EXERCISE: What is needed is a verbatim copy of every record below, with the pictures left out.
○ ○ ○ ○
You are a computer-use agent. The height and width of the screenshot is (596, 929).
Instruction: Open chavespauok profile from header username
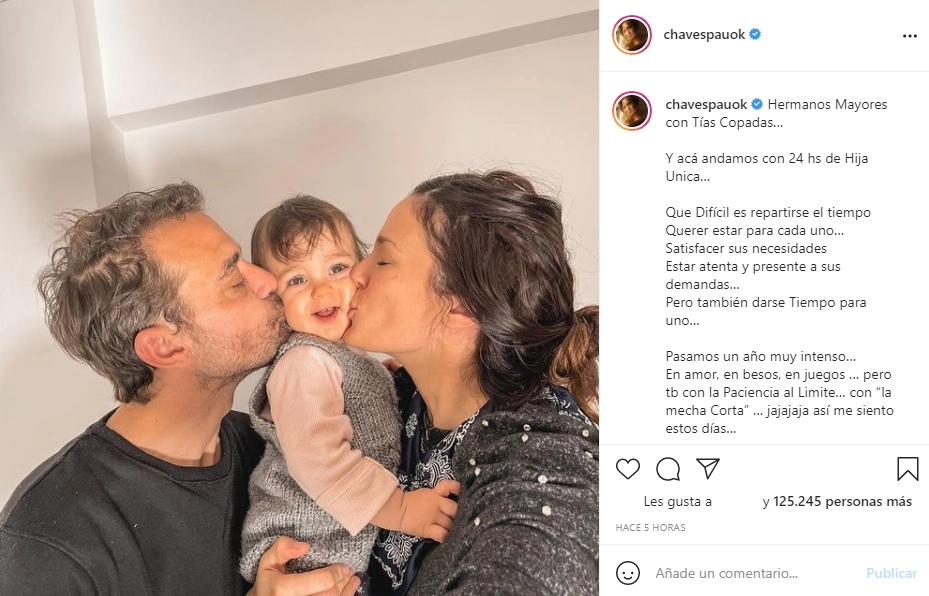pyautogui.click(x=704, y=34)
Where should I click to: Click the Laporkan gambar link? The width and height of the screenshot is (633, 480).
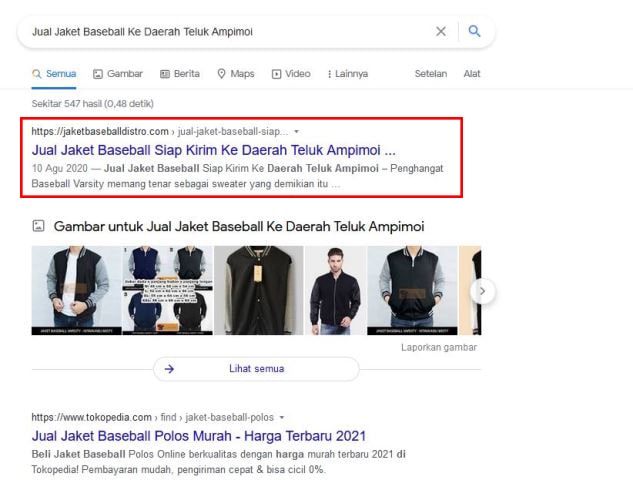point(438,348)
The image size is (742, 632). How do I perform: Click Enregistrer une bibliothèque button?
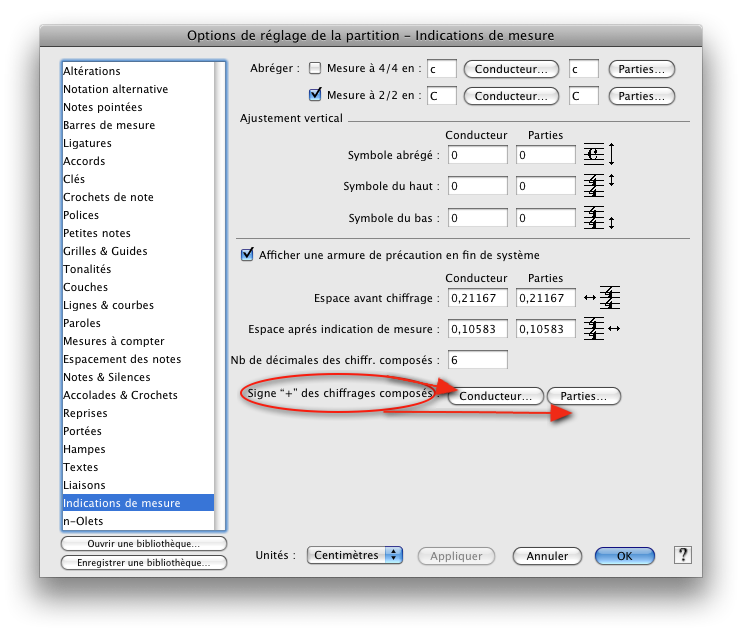click(144, 563)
○ ○ ○ ○
TASK RESULT:
You are a computer-use agent. The height and width of the screenshot is (596, 929).
Instruction: Open chavespauok profile from header username
pyautogui.click(x=704, y=34)
Where should I click to: Click the Laporkan gambar link? The width and height of the screenshot is (633, 480).
point(438,348)
The image size is (742, 632). How do I perform: Click Enregistrer une bibliothèque button?
click(144, 563)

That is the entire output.